Helium is the second software release from the OpenDaylight project and includes the following notable enhancements and new features:

  1. Support for the Apache Karaf container to allow network operators to customize installation using only the features they want
  2. A new user interface, dlux (the OpenDayLight User eXperience) for client-side MVW (Model View Whatever)
  3. Group Base Policy for an application-centric way of expressing policy
  4. Accounting, authorization and authentication for enhanced security
  5. The BGPCEP project now supports provisioning segment routing through PCEP

With Helium there are no base, virtualization or service provider editions. Instead, bundles are supported through karaf features. Unlike the first (Hydrogen) release, Helium is targeted towards production environments.

Out of the Box Experience

After downloading the pre-built zip file, it is straightforward to run the karaf container with the ‘bin/karaf’ script. The ‘help’ command in the console provides a list of karaf commands and ‘info’ provides the platform and environmental information. The ‘feature:list’ command lists all the features that are available in Helium. The ‘log:tail’ command tails the karaf log and helps in debugging. The log is also available at ./data/log/karaf.log. The log level can be changed with the ‘log:set’ command. Karaf supports a subset of shell commands. Similar to UNIX shell commands, the karaf console command outputs can be piped to ‘grep’ or ‘more’ for further processing.

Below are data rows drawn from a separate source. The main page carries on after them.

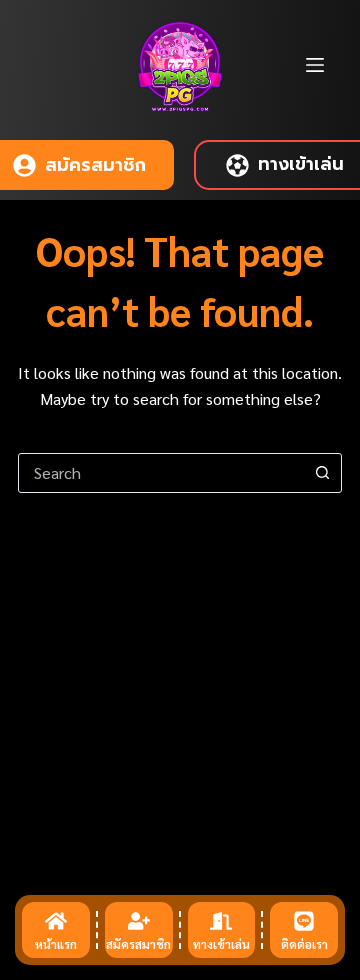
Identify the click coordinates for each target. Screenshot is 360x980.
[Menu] (315, 65)
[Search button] (322, 473)
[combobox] (161, 473)
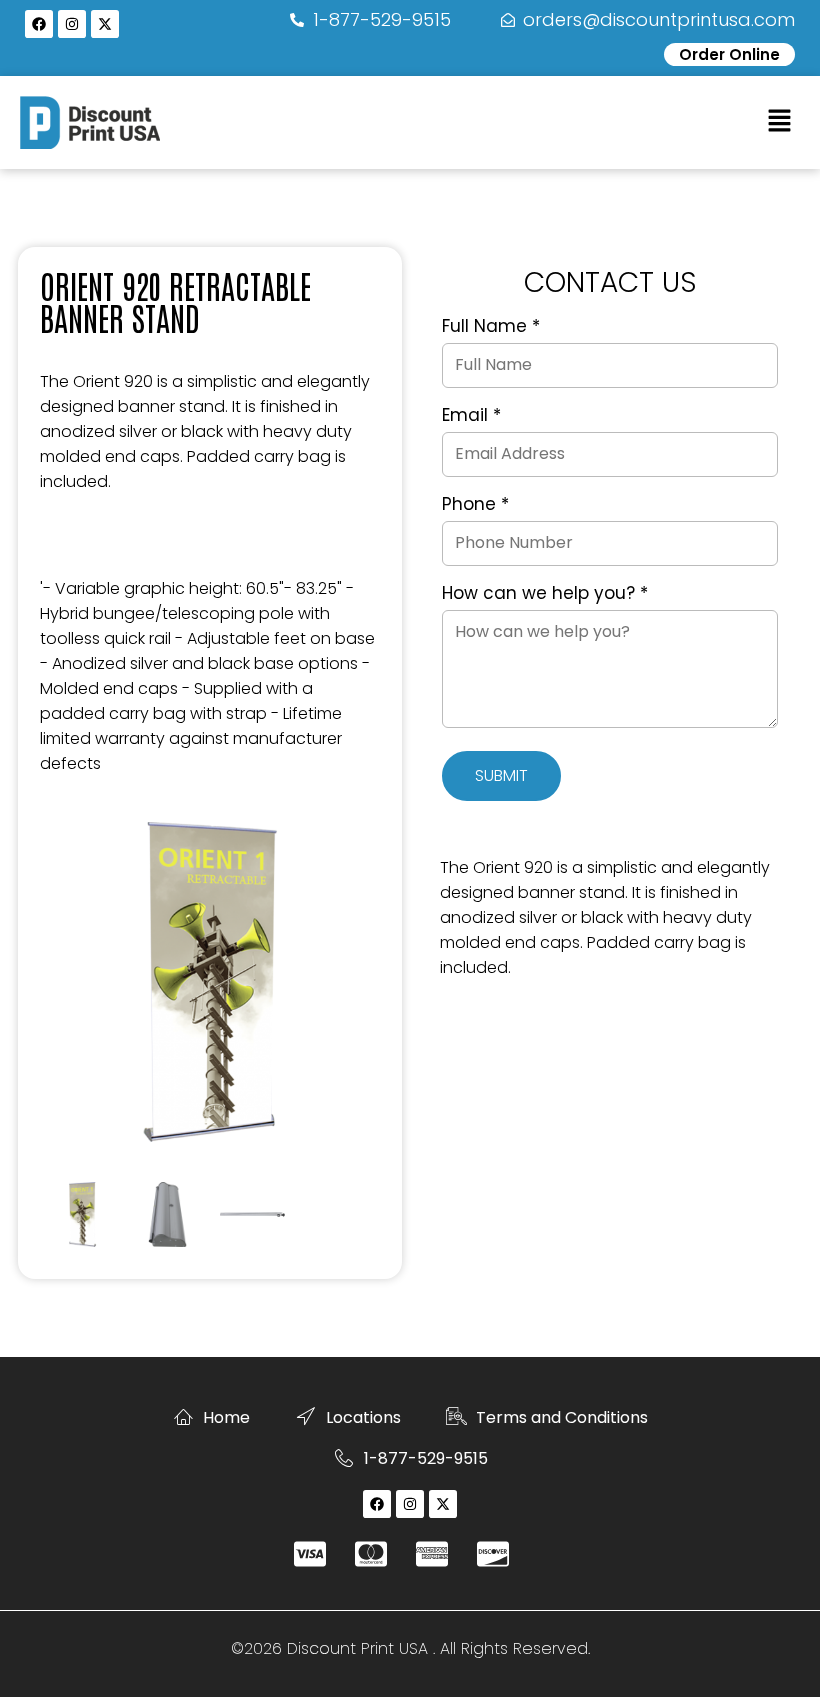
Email (471, 416)
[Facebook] (39, 24)
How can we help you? (545, 594)
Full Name (491, 327)
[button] (780, 122)
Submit (501, 775)
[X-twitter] (105, 24)
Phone (475, 505)
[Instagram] (72, 24)
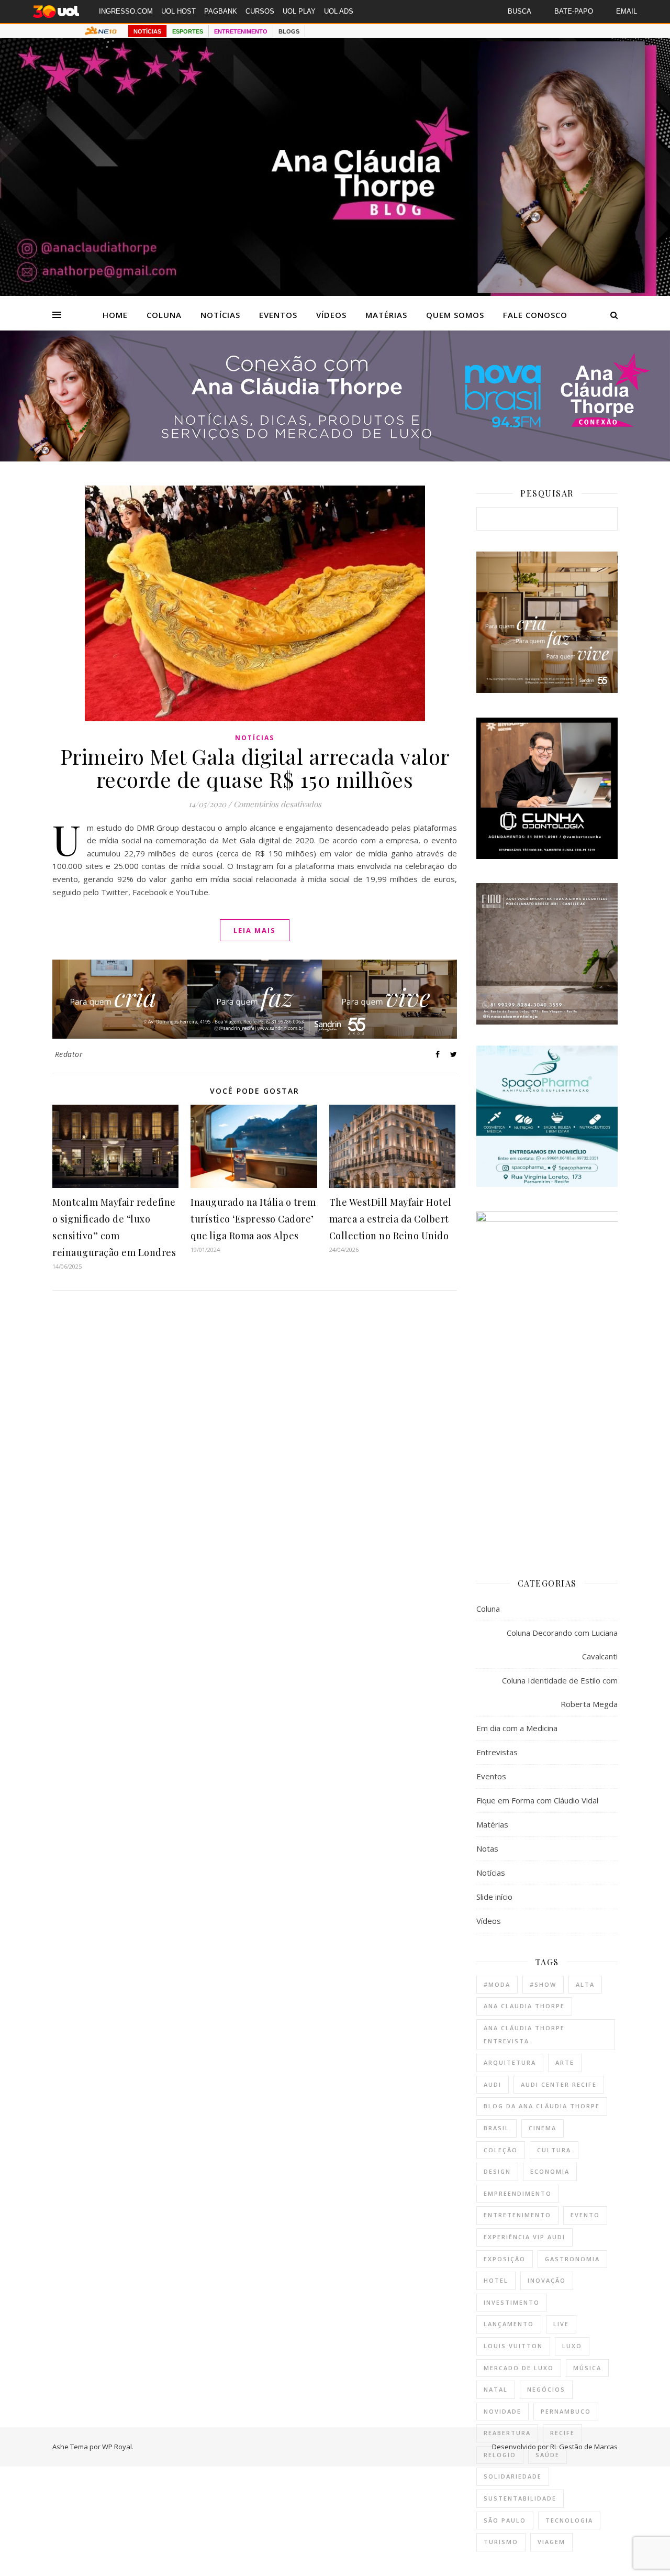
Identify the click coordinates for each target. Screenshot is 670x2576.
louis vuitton (513, 2346)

The Helium Installation Guide provides the list of karaf features that must be installed for each project. The features are built in such a way that the dependent features are also installed automatically.

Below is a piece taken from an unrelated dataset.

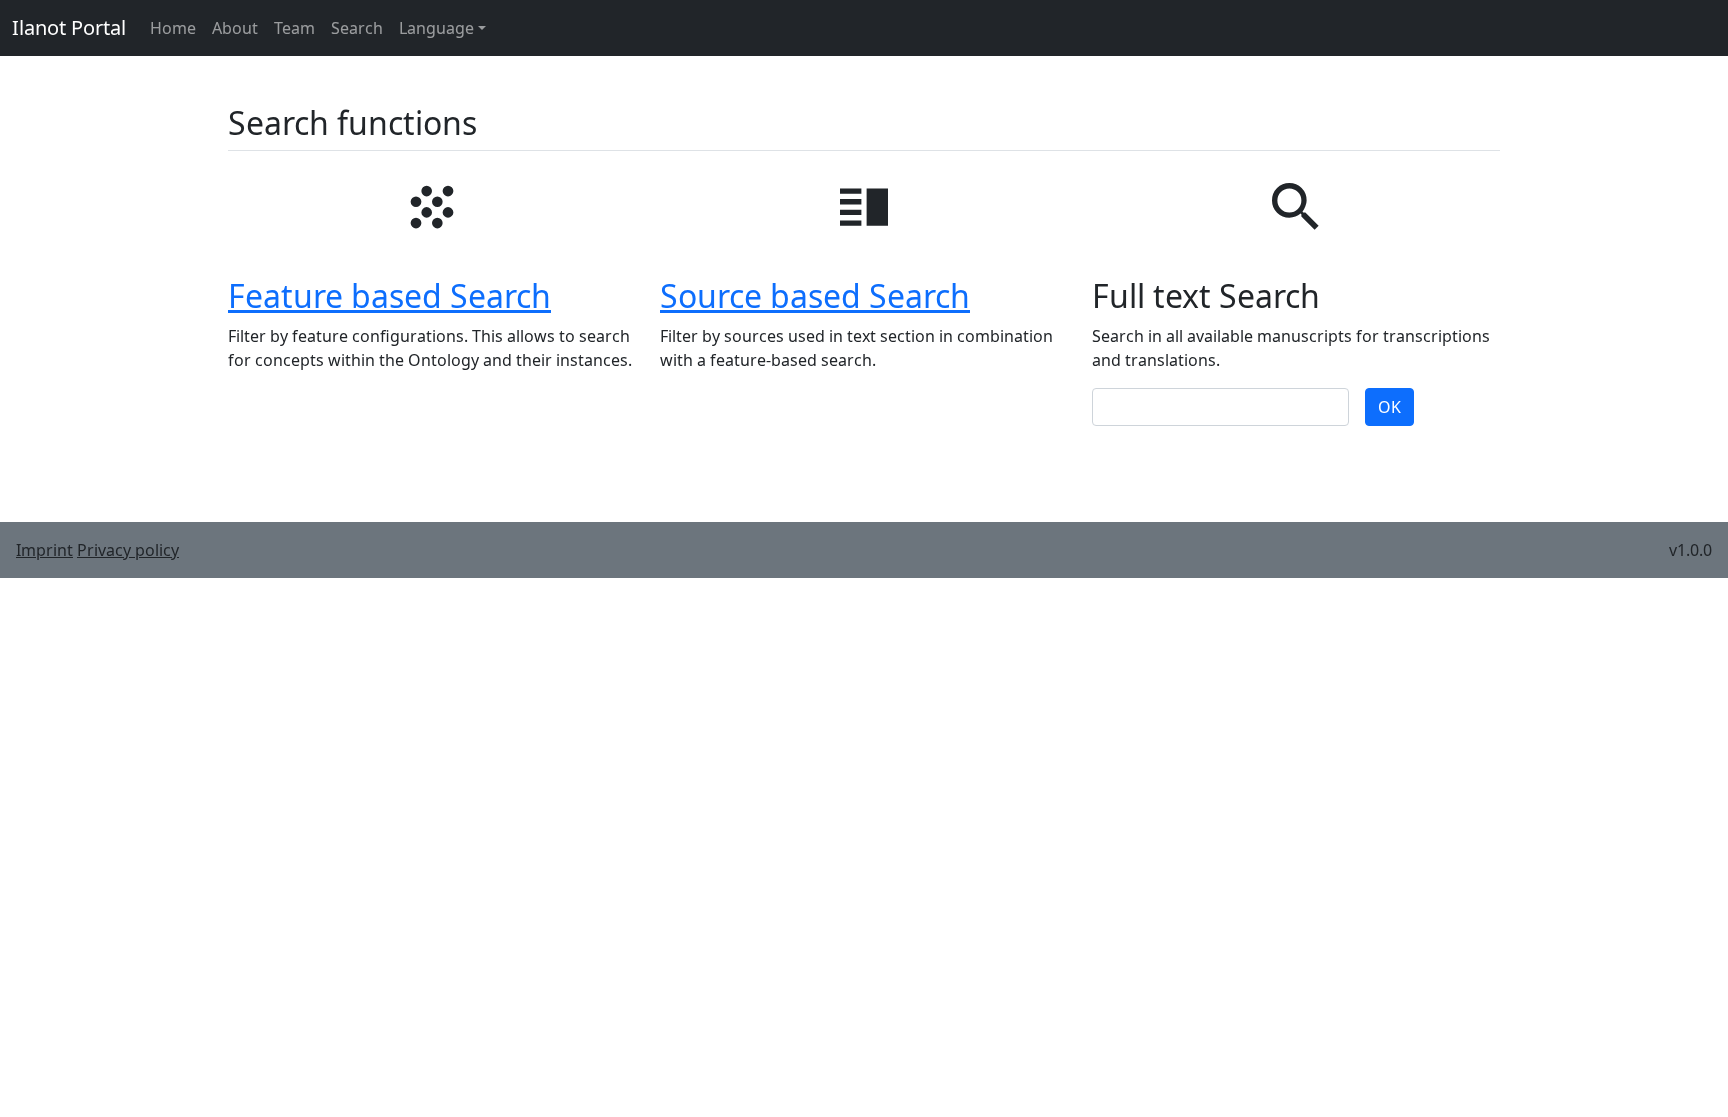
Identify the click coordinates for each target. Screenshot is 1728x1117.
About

Packet Design’s Network Access Broker, which has been updated for Helium, uses BGPCEP features for provisioning traffic-engineered paths. Enabling these features, as described in the Helium BGPCEP installation guide, brings up the BGP-LS and PCEP peering with compatible routers. The topologies in OpenDaylight are visible through the following RESTConf APIs: http://<odl>:8181/restconf/operational/network-topology:network-topology/. The RESTConf APIs can also be explored using API explorer, which is available at http://<odl>:8181/apidoc/explorer/index.html.

Shortcomings

Similar to Hydrogen, the Helium documentation is lacking. There are many documents that are not up-to-date and some contain broken links. OpenDaylight engineers maintain the documentation and do make some updates upon request.

Though Helium supports high availability and clustering, these are rudimentary in nature. For any production-quality controller deployments, high availability is of utmost importance and required by most customers.

We have also requested, via the OpenDaylight user group, that https support for RESTConf be added in the next release of the controller, labeled Lithium.

Strengths

OpenDaylight has a very robust and committed engineering community. They answer any question about the project and Helium deployment promptly. The OpenDaylight meet-ups that are being organized in various locations are making it easy to source technical help and bounce ideas off fellow users.